> _Exercise data_:
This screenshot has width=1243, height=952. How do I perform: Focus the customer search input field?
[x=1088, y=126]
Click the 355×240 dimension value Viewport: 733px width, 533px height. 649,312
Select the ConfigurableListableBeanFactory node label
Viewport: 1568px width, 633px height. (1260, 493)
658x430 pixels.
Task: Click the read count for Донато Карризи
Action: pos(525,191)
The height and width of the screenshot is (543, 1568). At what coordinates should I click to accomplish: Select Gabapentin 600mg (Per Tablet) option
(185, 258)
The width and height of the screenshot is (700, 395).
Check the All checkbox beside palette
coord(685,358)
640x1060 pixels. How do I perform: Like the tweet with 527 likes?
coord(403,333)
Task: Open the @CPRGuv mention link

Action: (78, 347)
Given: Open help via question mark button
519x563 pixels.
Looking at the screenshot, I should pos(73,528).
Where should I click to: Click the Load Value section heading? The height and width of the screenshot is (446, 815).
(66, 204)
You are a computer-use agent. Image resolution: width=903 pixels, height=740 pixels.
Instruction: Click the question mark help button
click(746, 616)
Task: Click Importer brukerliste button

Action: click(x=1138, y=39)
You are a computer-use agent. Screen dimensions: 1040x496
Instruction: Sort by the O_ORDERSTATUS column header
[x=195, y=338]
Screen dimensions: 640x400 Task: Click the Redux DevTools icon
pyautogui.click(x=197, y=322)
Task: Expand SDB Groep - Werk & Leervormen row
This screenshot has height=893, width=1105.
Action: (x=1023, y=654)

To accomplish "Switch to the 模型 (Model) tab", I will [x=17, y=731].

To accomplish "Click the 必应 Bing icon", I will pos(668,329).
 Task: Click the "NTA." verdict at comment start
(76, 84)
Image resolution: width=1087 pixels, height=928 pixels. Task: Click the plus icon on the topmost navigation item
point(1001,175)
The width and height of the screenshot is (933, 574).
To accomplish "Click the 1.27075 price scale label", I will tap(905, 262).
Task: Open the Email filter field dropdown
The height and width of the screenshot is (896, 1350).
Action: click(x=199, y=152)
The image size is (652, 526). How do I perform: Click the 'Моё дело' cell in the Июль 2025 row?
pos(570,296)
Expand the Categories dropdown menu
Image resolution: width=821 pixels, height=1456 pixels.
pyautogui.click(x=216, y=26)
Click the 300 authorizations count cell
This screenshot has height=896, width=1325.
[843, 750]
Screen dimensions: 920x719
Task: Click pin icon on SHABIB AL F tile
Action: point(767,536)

> _Work order_:
Return, in full, every line of these entries that holds "Expand".

> _Written response_:
Task: Expand SDB Groep - Werk & Leervormen row
Expand the Categories dropdown menu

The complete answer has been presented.